Opinião

… E se não houver “blockbusters”?

Benedict Cumberbatch vai regressar como "Doctor Strange"... mas ninguém sabe quando

A situação de pandemia tem afectado muitas produções cinematográficas, incluindo os “blockbusters” ligados aos estúdios de Hollywood. Na prática, pode estar em causa todo o calendário global de distribuição/exibição previsto para 2021.

A noção de que os críticos de cinema estão “automaticamente” contra qualquer filme que pertença ao domínio dos chamados “blockbusters” de Hollywood é um disparate. Desde logo, porque a crítica é feita de muitos contrastes e contradições, não é um rebanho de opiniões coincidentes (felizmente, digo eu…); depois, porque a história dos modernos “blockbusters”, desde o pioneirismo do genial Tubarão (1975), de Steven Spielberg, até às mais recentes produções dos estúdios Marvel, envolve um número imenso de variantes, com resultados naturalmente diversos, suscitando juízes de valor inevitavelmente diferentes.

Isto para lembrar que, na actual conjuntura de pandemia, a reflexão sobre os “blockbusters”, sendo um tema de interessante reflexão crítica, não pode deixar de mobilizar a indústria cinematográfica e, enfim, todos os agentes do mercado global. Porquê?

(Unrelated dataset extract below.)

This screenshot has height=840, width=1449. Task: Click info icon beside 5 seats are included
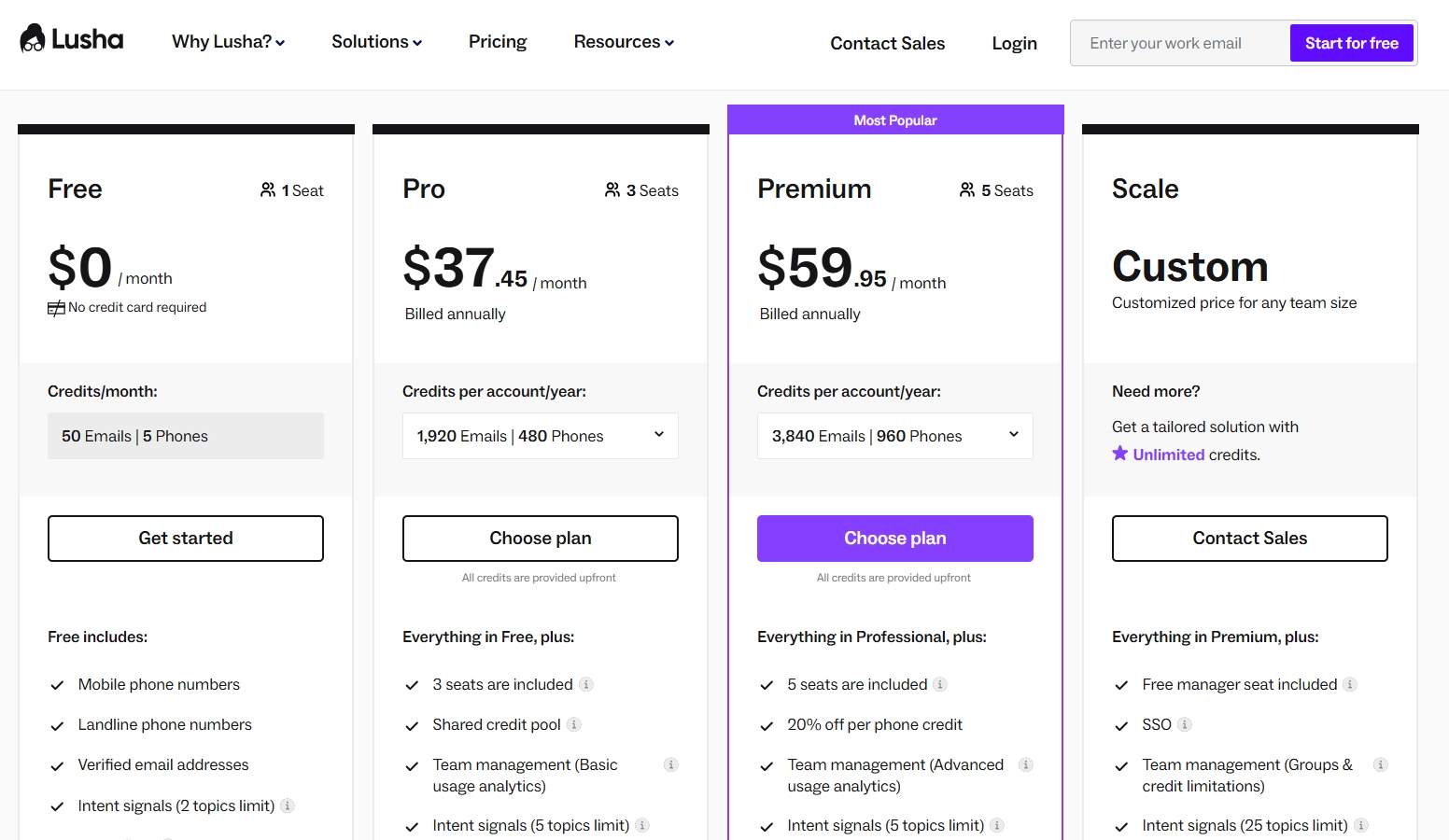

Porque, com filmes melhores ou piores, é indesmentível que, nas últimas duas ou três décadas, os “blockbusters” têm ocupado um lugar decisivo na economia global do cinema — as receitas de tais filmes são mesmo fulcrais nos mercados de muitos países (por vezes, é verdade, marginalizando a própria produção nacional).

Ora, que sabemos dos próximos “blockbusters”? Pois bem, são várias os projectos — incluindo “The Batman”, “The Matrix 4” e “Mission: Impossible 7” — que, depois de um pequeno período de rodagem, estão parados devido à ameaça do COVID-19. No caso de “The Batman”, com Robert Pattinson a estrear-se no papel do Homem Morcego, existia já um primeiro trailer (ou “teaser trailer”, segundo a gíria dos estúdios), divulgado a 13 de fevereiro.

Na prática, estes títulos, a que poderemos acrescentar mais algumas sequelas — como “Jurassic World: Dominion” ou “Doctor Strange in the Multiverse of Madness” — tinham lugar marcado na temporada de primavera/verão de 2021. A nova aventura de Doctor Strange, outra vez com Benedict Cumberbatch, seria o primeiro a chegar às salas escuras, com estreia agendada para 7 de maio do próximo ano.

Escusado será sublinhar que, face à prioridade absoluta das questões de saúde, poucos acreditarão na possibilidade de concretizar o calendário inicialmente estabelecido. No plano específico da produção, o caso de Mission: Impossible 7 será dos mais complexos, não só porque o essencial da rodagem teria lugar em Itália (um dos países mais dramaticamente atingidos pelo COVID-19), mas também porque os cenários italianos, em particular de Veneza, seriam essenciais na acção do filme. Dito de outro modo: as incertezas de programação para o ano de 2021 constituem um dos sintomas mais perturbantes dos problemas que a indústria cinematográfica, com muitos milhares de trabalhadores em todo o mundo, está a enfrentar.